[START Page extract]
Speech at the Ceremonial Opening of the Forum

Majesties, Your royal highnesses, Presidents, M. Le Premier Ministre, Prime Ministers, Chancellors, and members of cabinets, members of the Parliament, Excellencies, participants and friends:

It is with a profound sense of privilege and gratitude that, together with my co-chairman Prime Minister Persson, I have the honor to open this international forum on a painful yet unavoidable theme to which no one may remain indifferent, as we enter a new century haunted by silent shadows bearers of anguish and despair.

In search of meaning and even hope, this gathering of statesmen, scholars, teachers, historians and witnesses will explore the origins and the fallout of an unprecedented tragedy and its consequences, all moved by a deep compassion for the victims and thteaching we could receive from their lives and their agonizing death.

The task is urgent, the approach difficult. The key-word is memory.

Rich and challenging, the program will allow the participants, to explore at least three areas of our enquiry:

Why remember? Who is to be remembered? And how are they to be remembered?

Thanks to the countless testimonies left for us by the dead and some survivors, and even by the killers themselves, historians have been able to present valuable documentation on what happened and how it happened. An infinite number of facts are now available to anyone who wishes to know.

Reading the vast existing literature on the subject, one may learn how, in their all consuming hatred of the Jewish people, the leaders of the Third Reich came to the Final Solution, and how their theories were implemented in Treblinka, Belzec, Ponar, Majdanek and Auschwitz.

But how does one transform information into knowledge, knowledge into understanding, understanding into sensitivity.

Why was it so easy for Adolf Hitler to impose his racist ideology of violence and death as political instruments upon an entire nation first, and - though temporarily - on so many peoples in occupied Europé?

Why Münich and its shameful compromises? Why was Czechoslovakia betrayed? Why didn’t the French and British armies move into Germany immediately when the Wehrmacht attacked their ally, Poland? Why have the leaders of the free world not spoken up with greater vigor when Polish Jews were herded into ghettoes and later, when the infamous Einsatgruppen moved behind the Wehrmacht into Russia murdering, day after day, thousands upon thousands of Jewish men, women and children? Why haven’t the Allies helped the Jewish underground movements in German occupied countries whereas they did send emissaries to the non-Jewish Resistance groups everywhere? And what about the neutral countries? Why have they not opened the doors for Jewish children - at least for children - so as to save them from being shipped off to Birkenau and Treblinka? For one Raoul Wallenberg, how many others who chose indifference as a way to a wait and see the dénouement of the conflict? For a few friends of Antigone and her human compassion, how many followers of Creon and his taste for brutal power?
[END Page extract]
[START Entries shown]
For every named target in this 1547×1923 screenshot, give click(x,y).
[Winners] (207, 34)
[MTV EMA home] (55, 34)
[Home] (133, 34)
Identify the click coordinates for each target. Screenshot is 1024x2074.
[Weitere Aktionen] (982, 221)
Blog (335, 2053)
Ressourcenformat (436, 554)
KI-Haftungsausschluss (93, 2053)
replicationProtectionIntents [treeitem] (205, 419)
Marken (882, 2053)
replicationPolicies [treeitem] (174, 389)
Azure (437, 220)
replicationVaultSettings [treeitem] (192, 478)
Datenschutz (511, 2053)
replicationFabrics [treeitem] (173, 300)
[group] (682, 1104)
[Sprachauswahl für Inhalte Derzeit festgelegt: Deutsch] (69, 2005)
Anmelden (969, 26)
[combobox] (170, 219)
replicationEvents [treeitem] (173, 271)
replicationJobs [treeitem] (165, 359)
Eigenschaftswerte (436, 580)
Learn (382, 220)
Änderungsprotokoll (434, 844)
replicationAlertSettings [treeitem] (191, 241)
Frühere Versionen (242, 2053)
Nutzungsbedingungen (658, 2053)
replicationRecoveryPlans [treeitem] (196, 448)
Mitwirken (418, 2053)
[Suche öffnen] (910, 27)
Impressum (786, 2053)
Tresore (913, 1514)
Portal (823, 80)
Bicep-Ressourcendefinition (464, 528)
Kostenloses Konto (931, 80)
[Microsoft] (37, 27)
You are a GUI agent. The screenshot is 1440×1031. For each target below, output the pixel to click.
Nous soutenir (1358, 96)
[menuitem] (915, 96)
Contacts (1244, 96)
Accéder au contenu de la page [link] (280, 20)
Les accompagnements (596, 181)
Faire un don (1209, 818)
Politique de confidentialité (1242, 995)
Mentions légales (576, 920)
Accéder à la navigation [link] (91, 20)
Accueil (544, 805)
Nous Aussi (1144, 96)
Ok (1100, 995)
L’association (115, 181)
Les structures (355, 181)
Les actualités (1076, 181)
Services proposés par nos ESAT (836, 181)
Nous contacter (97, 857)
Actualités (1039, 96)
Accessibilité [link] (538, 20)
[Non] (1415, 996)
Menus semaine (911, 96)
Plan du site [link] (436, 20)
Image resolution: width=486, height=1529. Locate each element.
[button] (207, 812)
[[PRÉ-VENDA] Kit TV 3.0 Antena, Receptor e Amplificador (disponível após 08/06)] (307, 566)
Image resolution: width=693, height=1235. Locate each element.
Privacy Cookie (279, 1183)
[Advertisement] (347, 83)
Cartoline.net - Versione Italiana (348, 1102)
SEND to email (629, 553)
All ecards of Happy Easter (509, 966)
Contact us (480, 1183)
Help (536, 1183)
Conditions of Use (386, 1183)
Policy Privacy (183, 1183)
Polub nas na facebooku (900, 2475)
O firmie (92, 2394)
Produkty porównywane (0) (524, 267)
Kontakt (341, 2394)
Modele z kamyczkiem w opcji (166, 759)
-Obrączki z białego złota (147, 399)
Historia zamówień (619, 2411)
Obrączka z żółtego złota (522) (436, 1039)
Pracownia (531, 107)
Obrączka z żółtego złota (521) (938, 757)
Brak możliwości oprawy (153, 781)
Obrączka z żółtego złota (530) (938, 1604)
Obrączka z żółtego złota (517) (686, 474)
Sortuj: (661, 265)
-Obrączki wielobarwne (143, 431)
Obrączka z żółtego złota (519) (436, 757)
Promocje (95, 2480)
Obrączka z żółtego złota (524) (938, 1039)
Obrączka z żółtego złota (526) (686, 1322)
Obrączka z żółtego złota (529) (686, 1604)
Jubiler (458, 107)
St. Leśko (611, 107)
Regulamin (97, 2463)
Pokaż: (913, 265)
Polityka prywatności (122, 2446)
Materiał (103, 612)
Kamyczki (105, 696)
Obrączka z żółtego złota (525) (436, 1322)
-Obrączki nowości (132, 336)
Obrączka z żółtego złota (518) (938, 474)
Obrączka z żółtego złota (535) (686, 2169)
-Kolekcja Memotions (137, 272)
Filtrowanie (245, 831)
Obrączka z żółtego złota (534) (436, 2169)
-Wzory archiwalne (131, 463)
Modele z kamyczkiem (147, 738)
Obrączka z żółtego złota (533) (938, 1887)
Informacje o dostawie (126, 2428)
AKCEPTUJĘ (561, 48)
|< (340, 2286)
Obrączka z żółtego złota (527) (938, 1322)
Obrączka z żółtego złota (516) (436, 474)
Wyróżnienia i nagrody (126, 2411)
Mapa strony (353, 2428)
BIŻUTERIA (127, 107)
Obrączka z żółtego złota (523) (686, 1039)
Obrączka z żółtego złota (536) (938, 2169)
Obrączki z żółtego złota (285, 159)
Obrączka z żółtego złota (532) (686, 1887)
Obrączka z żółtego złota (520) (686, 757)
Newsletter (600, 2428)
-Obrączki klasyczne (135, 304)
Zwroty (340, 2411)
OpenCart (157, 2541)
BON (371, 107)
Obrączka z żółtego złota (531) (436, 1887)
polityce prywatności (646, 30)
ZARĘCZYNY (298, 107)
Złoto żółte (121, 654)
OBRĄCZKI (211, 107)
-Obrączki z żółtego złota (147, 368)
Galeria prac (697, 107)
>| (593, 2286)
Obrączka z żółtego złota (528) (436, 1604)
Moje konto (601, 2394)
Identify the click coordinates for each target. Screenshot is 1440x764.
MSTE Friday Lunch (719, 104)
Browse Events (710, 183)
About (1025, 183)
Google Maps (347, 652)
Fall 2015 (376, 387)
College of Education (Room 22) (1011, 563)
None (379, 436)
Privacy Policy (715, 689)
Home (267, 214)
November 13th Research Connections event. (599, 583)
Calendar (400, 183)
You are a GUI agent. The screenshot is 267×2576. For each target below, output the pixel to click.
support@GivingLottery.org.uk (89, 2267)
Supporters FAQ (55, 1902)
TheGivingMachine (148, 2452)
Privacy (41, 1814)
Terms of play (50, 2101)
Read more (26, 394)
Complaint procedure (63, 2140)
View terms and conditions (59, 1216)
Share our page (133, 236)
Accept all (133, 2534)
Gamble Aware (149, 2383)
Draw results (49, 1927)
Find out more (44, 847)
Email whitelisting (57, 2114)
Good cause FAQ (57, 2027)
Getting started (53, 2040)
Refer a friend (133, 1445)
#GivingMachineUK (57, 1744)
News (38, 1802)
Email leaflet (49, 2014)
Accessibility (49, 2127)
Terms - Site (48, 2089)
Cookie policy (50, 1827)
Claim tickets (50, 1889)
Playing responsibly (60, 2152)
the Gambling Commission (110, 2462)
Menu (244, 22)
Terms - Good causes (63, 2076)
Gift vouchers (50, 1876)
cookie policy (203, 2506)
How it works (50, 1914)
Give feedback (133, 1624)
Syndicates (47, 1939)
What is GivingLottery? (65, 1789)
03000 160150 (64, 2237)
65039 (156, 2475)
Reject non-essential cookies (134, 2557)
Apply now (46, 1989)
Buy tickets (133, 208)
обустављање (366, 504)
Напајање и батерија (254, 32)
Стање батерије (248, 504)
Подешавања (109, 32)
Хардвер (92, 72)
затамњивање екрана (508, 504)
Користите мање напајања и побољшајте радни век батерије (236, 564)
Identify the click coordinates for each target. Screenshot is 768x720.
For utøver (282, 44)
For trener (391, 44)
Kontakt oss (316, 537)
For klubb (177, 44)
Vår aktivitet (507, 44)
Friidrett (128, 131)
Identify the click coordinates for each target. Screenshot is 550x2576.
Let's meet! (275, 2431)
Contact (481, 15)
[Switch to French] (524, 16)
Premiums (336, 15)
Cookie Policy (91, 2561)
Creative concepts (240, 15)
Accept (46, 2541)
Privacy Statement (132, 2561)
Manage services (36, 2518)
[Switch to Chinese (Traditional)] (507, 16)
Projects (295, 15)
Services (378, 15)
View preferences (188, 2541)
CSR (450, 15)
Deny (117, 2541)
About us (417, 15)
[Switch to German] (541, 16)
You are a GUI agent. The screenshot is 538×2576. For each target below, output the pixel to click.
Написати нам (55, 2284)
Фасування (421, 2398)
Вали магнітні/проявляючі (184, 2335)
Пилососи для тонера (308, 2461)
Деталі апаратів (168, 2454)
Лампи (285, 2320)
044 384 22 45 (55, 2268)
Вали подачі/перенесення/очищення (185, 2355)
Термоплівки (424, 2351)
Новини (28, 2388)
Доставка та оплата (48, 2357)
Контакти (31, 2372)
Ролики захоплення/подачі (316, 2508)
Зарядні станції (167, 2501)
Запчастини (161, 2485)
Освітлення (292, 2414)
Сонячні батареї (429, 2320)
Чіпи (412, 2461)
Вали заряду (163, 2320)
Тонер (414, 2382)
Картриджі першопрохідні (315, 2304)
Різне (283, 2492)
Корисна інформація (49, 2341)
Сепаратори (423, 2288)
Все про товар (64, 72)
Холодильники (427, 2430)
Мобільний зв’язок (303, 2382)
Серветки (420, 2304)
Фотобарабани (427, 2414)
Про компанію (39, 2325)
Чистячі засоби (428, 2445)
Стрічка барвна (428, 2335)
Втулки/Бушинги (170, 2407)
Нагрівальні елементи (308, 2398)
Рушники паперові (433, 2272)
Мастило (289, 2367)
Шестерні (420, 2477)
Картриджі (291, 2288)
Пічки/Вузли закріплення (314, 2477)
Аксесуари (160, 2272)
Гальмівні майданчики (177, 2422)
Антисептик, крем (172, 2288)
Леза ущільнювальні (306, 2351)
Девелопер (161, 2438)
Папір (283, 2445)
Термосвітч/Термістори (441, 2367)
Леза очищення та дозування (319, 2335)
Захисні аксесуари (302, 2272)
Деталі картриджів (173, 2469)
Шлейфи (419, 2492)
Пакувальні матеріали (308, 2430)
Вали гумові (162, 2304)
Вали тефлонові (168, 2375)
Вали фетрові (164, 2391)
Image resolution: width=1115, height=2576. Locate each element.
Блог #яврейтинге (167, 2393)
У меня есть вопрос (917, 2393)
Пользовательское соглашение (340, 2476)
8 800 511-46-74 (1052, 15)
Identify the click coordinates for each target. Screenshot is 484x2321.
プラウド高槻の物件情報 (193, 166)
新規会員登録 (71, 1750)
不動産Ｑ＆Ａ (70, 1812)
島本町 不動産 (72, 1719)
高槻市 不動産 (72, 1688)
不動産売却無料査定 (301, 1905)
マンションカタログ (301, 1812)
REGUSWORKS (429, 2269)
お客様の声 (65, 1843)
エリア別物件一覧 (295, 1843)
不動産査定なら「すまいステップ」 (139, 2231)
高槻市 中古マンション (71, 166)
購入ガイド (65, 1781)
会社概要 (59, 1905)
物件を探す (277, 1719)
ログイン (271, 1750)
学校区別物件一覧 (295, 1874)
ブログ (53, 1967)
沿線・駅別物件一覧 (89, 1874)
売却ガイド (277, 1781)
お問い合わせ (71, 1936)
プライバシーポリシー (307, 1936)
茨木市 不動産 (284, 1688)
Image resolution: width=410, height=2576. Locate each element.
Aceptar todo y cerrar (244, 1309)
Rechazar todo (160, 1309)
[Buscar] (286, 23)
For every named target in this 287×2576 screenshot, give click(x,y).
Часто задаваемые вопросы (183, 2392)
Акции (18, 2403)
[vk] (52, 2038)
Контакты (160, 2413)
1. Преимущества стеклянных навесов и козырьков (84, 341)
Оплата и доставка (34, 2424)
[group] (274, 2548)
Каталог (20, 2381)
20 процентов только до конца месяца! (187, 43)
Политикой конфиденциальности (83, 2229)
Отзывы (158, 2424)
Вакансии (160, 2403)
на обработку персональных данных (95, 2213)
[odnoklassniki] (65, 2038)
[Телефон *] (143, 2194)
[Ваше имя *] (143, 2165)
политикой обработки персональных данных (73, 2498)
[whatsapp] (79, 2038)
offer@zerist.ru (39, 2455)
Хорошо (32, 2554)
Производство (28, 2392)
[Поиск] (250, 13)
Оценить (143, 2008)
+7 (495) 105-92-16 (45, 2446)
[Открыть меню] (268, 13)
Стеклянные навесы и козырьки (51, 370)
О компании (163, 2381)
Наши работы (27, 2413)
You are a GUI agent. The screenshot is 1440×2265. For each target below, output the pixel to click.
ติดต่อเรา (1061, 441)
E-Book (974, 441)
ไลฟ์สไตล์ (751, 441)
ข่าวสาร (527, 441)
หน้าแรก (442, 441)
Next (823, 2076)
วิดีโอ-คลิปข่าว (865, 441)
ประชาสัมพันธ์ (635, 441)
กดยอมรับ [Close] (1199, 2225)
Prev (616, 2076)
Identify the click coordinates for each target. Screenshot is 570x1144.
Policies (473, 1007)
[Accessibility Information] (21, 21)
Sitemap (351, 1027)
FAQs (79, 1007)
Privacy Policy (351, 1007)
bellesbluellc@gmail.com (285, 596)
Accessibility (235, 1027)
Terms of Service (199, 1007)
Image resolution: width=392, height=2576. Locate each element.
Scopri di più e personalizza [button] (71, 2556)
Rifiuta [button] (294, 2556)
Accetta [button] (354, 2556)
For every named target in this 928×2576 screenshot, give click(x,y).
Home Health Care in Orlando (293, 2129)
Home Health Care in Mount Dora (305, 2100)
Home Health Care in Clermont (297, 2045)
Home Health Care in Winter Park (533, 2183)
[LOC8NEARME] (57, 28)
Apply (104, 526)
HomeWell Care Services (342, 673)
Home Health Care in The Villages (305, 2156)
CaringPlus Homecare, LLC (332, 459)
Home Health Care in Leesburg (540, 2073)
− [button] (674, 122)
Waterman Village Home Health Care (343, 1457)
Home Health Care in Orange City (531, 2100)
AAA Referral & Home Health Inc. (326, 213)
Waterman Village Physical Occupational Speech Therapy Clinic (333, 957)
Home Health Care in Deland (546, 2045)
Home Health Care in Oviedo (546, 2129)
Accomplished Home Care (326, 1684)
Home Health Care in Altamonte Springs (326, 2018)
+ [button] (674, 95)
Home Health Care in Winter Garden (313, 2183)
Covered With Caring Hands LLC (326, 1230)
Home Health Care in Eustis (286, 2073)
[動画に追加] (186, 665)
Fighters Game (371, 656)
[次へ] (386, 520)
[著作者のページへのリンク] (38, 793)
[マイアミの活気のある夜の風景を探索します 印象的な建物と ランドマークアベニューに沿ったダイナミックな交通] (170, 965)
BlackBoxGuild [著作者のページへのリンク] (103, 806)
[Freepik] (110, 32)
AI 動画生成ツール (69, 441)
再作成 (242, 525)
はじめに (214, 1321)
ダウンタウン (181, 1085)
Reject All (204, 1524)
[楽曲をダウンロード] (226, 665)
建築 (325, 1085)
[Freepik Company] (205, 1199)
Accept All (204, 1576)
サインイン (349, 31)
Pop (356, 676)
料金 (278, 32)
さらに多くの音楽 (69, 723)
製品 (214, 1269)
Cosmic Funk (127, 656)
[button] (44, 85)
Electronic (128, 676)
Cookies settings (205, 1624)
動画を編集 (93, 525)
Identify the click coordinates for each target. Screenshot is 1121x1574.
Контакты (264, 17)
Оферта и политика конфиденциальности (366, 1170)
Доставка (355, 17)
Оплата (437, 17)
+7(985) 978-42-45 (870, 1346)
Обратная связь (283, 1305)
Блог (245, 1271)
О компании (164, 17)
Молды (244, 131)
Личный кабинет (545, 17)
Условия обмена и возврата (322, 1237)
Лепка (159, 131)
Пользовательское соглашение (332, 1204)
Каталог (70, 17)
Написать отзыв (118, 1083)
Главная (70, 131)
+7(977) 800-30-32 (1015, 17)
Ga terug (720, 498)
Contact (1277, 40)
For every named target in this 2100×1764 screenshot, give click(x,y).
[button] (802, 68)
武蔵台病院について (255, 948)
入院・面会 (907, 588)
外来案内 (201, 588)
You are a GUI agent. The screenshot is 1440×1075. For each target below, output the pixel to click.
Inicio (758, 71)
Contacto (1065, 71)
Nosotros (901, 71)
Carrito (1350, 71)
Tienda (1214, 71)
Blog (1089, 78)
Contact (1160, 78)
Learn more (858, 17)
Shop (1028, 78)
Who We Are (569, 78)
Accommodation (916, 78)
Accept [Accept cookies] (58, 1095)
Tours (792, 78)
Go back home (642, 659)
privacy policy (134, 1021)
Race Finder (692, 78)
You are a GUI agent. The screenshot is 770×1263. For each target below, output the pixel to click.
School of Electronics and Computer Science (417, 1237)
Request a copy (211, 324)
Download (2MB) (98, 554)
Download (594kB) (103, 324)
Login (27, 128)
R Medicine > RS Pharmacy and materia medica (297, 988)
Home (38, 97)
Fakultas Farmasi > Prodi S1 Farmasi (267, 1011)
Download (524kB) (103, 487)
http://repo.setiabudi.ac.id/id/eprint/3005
[END Entries shown]
§ Work to be completed:
Decide whether each statement agrees with the forum opening speech, and back each yes or no with the deciding words quoted from it. (a) The speaker opens the forum alongside a co-chairman, Prime Minister Persson. (b) The program is said to explore four areas of enquiry. (c) The speech names history as the key-word.

§ Response for this exercise:
(a) Yes: "together with my co-chairman Prime Minister Persson, I have the honor to open this international forum"
(b) No: "to explore at least three areas of our enquiry"
(c) No: "The key-word is memory."